Seguía Saturna la broma, mientras Tristana se requemaba interiormente, y lo poco que comió se le volvía veneno. A D. Lope no le faltaba apetito aquella noche, y daba cuenta pausadamente de los garbanzos del cocido, como el más pánfilo burgués; del modesto principio, más de carnero que de vaca, y de las uvas del postre, todo acompañado con tragos del vino de la taberna próxima, malísimo, que el buen señor bebía con verdadera resignación, haciendo muecas cada vez que a la boca se lo llevaba. Terminada la comida, retirose a su cuarto y encendió un puro, llamando a Tristana para que le hiciese compañía; y estirándose en la butaca, le dijo estas palabras, que hicieron temblar a la joven:

«No es sólo Saturna la que tiene un idilio nocturno por ahí. Tú también lo tienes. No, si nadie me ha dicho nada... Pero te lo conozco; hace días que te lo leo... en la cara, en la voz».

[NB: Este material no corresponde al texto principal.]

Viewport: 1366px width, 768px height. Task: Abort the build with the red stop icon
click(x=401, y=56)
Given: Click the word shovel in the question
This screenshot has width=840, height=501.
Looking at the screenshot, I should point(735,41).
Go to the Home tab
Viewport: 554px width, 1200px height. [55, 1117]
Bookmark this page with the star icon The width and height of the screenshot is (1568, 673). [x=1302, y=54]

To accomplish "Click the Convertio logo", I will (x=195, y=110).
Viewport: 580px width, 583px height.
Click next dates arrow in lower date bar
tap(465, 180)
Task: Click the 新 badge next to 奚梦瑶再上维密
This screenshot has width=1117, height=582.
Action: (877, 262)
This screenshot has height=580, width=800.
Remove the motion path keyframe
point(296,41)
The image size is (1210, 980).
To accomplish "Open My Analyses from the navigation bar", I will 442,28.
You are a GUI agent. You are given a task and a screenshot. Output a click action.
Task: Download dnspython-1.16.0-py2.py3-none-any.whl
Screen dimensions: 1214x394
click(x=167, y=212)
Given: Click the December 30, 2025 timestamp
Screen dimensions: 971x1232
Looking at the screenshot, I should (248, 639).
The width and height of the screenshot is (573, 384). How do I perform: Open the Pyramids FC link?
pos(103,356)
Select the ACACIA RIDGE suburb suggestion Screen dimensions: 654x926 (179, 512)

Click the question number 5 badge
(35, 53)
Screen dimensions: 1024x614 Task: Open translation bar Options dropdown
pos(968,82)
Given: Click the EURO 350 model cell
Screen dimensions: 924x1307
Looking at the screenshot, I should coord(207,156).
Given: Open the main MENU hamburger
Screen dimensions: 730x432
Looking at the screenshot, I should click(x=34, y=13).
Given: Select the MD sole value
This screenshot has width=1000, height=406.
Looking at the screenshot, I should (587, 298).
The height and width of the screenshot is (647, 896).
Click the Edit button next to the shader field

Tristana palideció. Su blancura de nácar tomó azuladas tintas a la luz del velón con pantalla que alumbraba el gabinete. Parecía una muerta hermosísima, y se destacaba sobre el sofá con el violento escorzo de una figura japonesa, de esas cuya estabilidad no se comprende, y que parecen cadáveres risueños pegados a un árbol, a una nube, a incomprensibles fajas decorativas. Puso fin en su cara exangüe una sonrisilla forzada, y sobrecogida contestó: «Te equivocas... yo no tengo...». D. Lope se le imponía de tal modo, y la fascinaba con tan misteriosa autoridad, que ante él, aun con tantas razones para rebelarse, no sabía tener ni un respiro de voluntad.